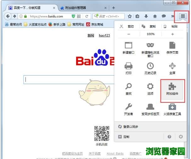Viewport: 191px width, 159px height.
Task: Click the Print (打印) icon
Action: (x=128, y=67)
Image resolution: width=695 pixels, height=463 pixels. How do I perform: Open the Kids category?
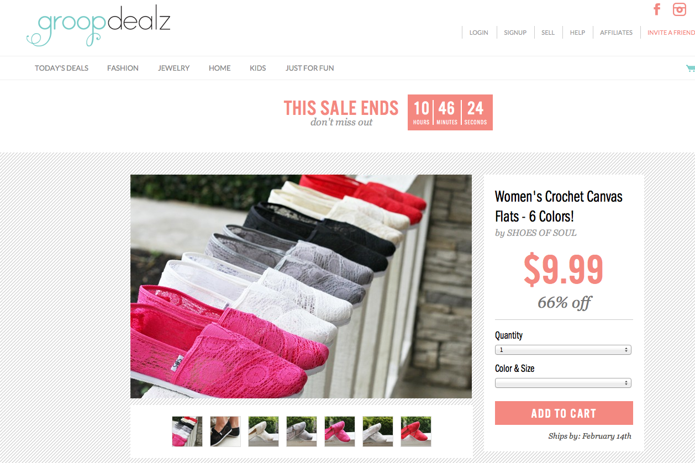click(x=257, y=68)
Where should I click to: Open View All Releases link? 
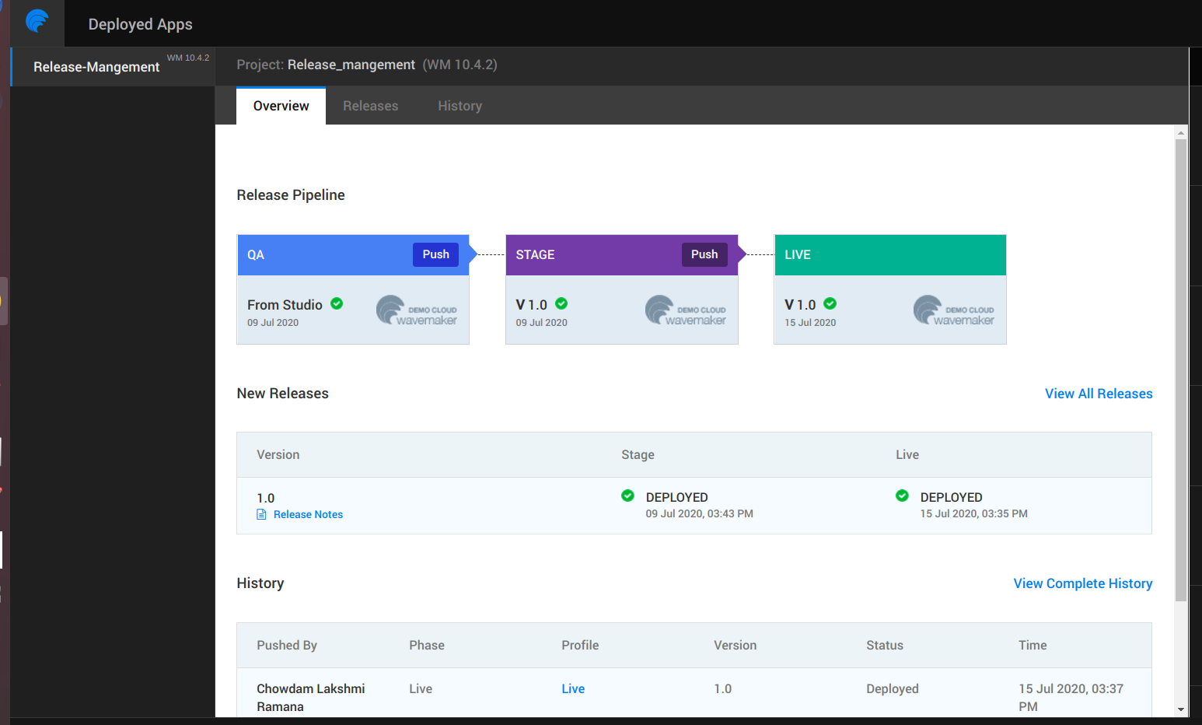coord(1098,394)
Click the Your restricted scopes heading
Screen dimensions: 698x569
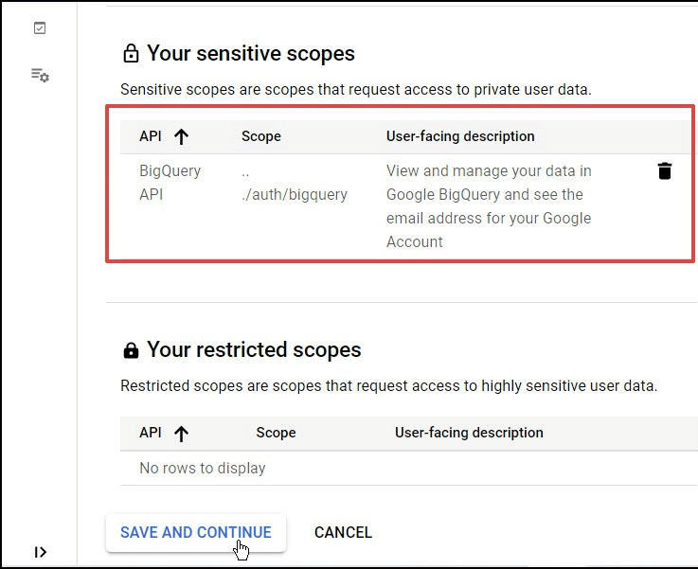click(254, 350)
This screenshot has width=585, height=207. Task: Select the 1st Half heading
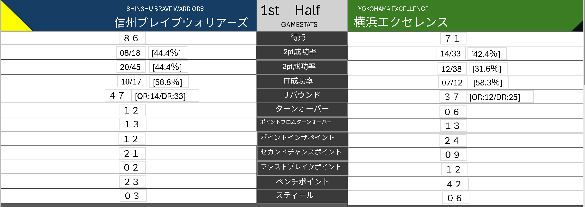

======

- Task to complete
Sift through the material above and copy each line that holds "heading".

- Task response
Click the Your restricted scopes heading
This screenshot has width=585, height=207. Task: Select the 1st Half heading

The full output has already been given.